Une étude confirme que les fumeurs ont moitié moins de risques d’avoir la maladie de Parkinson

Statistiquement, les fumeurs ont jusqu’à moitié moins de risques de contracter la maladie de Parkinson que les non-fumeurs. Une vaste étude, dirigée par une équipe de la Queen Mary University de Londres, le confirme à travers l’analyse des données du suivi NeuroEPIC4PD sur près de 220’000 personnes âgées de 37 à 70 ans dans sept pays européens (Suède, Royaume-Uni, Allemagne, Pays-Bas, Italie, Espagne, Grèce). Parmi eux, 715 cas de maladies de Parkinson ont été recensés. « Les anciens fumeurs présentaient un risque diminué de 20% et les fumeurs actuels un risque de développement de la maladie de Parkinson réduit de moitié par rapport aux non-fumeurs », explique l’étude parue dans l’International Journal of Epidemiology (IJE).
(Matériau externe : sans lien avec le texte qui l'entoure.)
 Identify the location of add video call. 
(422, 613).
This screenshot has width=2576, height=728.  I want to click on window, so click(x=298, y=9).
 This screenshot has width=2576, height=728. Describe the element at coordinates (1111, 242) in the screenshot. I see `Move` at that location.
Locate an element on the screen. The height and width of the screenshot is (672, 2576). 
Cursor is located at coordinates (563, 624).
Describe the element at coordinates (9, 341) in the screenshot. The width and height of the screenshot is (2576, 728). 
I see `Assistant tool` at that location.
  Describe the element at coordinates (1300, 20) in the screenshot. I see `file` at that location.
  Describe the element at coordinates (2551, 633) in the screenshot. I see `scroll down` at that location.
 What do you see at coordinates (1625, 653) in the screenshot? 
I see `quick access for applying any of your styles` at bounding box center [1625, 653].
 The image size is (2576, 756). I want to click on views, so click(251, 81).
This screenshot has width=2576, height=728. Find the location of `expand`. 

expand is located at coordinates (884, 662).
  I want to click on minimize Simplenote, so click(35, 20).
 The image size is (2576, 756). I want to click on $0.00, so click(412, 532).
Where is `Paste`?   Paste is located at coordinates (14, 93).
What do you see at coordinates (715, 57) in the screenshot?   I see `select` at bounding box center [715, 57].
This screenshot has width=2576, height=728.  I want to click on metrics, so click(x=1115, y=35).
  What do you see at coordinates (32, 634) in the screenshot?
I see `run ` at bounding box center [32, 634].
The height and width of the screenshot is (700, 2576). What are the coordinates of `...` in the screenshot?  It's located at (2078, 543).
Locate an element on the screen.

Y a-t-il plus qu’une corrélation?

L’objectif de la recherche était d’explorer la possibilité d’une causalité dans l’association inverse entre le tabagisme et la maladie de Parkinson. Des analyses épidémiologiques précédentes ont déjà montré le phénomène, connu dés 1966« Néanmoins, il y a toujours beaucoup de prudence à interpréter cette association comme protectrice », précise l’article signé de trente chercheurs, appartenant aussi à l’Imperial College London et à l’Université Luigi Vanvitelli de Campania, qui n’ont pas bénéficié de financement extérieur. Une des raisons à cette prudence est évidemment le bilan sanitaire désastreux de fumer  pour toute une série d’autres maladies. 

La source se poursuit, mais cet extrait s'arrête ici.